According to Dato' Mohd Shukrie Mohd Salleh, group chief executive officer (Group CEO) of Malaysia Airports, 'One of the main drivers for aviation recovery would be the speed of reaching herd immunity. As what we have observed in the United Kingdom, there is an inverse relationship between the inoculation rate and the infection rate. Our government's laudable efforts to boost the vaccination rate by procuring more vaccines will help Malaysia achieve herd immunity by year end and this can pave the way for faster recovery.'

Meanwhile, the Group is also ramping up efforts to ensure that it is fully ready to welcome the return of passengers, once the market recovers. The plans laid out include investing in new innovative technologies and equipment that will help improve service levels as well as serve as preventive measures in combatting COVID-19. Additionally, the Group is committed to raise airport safety standards by obtaining the global Airport Health Accreditation under Airports Council International (ACI). Seven airports have been rigorously assessed including all five of the Group's international airports in Malaysia, ISG and Sultan Abdul Aziz Shah Airport, Subang (SZB).

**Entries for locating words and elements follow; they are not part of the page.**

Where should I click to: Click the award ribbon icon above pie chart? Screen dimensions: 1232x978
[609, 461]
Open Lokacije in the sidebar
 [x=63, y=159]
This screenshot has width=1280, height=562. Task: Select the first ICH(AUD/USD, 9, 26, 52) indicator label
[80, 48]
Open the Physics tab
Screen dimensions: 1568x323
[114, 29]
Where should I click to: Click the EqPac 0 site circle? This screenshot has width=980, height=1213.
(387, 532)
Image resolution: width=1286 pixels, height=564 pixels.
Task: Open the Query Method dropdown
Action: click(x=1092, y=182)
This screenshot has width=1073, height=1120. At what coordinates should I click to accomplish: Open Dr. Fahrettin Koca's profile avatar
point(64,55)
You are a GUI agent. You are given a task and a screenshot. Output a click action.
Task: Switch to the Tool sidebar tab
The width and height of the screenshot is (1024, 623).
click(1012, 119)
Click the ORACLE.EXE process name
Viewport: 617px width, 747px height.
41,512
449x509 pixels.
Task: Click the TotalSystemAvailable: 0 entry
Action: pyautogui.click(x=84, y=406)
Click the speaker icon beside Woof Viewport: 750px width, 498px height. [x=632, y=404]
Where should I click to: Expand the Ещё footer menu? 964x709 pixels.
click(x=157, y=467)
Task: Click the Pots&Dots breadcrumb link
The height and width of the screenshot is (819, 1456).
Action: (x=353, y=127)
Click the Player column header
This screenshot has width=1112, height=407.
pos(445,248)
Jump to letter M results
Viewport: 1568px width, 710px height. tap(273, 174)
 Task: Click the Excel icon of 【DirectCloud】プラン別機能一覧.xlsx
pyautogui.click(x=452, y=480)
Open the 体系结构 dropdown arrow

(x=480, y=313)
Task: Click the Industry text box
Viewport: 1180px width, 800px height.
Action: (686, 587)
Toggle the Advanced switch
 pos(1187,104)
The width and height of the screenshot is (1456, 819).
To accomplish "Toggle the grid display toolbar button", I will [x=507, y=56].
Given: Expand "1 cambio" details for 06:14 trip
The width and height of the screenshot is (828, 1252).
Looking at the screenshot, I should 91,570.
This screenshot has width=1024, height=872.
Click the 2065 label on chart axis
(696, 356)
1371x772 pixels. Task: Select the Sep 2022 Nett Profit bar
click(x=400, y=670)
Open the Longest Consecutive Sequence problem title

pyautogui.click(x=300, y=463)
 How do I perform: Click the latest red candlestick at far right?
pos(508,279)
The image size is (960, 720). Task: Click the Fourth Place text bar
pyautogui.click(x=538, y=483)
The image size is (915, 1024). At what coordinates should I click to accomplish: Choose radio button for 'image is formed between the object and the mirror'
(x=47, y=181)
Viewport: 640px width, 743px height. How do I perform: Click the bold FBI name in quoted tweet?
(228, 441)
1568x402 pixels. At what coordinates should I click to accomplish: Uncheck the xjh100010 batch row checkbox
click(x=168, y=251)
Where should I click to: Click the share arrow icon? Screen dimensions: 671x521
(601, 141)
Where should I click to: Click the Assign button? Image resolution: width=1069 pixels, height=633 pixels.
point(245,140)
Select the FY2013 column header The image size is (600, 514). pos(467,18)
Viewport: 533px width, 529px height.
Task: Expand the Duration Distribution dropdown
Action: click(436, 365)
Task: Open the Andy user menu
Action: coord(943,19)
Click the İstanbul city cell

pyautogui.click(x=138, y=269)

All these have led to the achievement of significant accolades, the most recent being KL International Airports' (KLIA) placement as the world's 9th top airport in the ACI Airport Service Quality (ASQ) survey for 1Q 2021 - an improvement from its top 10 placement in 2020. Additionally, Langkawi International Airport (LGK) was also named as the world's 3rd best airport within its category in the same survey.

The Group also took advantage of the lull period at the airports to re-optimise some of its assets in tandem with continuing to focus on reducing operating expenditures and preserving cash liquidity. Up to date the Group has managed to pare down its total cost by 44.2%, continuing from the 36.3% of cost savings achieved in 2020 and ahead of last year's guidance of 20% total cost reduction.

As an impact from the prolonged pandemic, the Group's passenger traffic fell by 76.9% to 5.9 million passengers handled in the first three months of the year. The crisis had also led to the Group ending the quarter with a total revenue of RM336.9 million, a contraction of 63.9% from the previous corresponding quarter with a Loss After Tax recorded at RM221.3 million.

Outlook

Amplifying efforts from governments across the globe to accelerate the vaccine rollout will help to revive the economic conditions, in turn giving hope for air travel industry to recommence. Both Malaysia and Turkey have rolled out their vaccination programmes and targeting public immunity before year end.

IATA forecasted that recovery signals will be more prominent towards the end of the year, especially in developed countries such as the European countries and North American region. Meanwhile in Malaysia, traffic revival is projected to begin with domestic travels and travellers within the region with the implementation of travel bubbles in the future.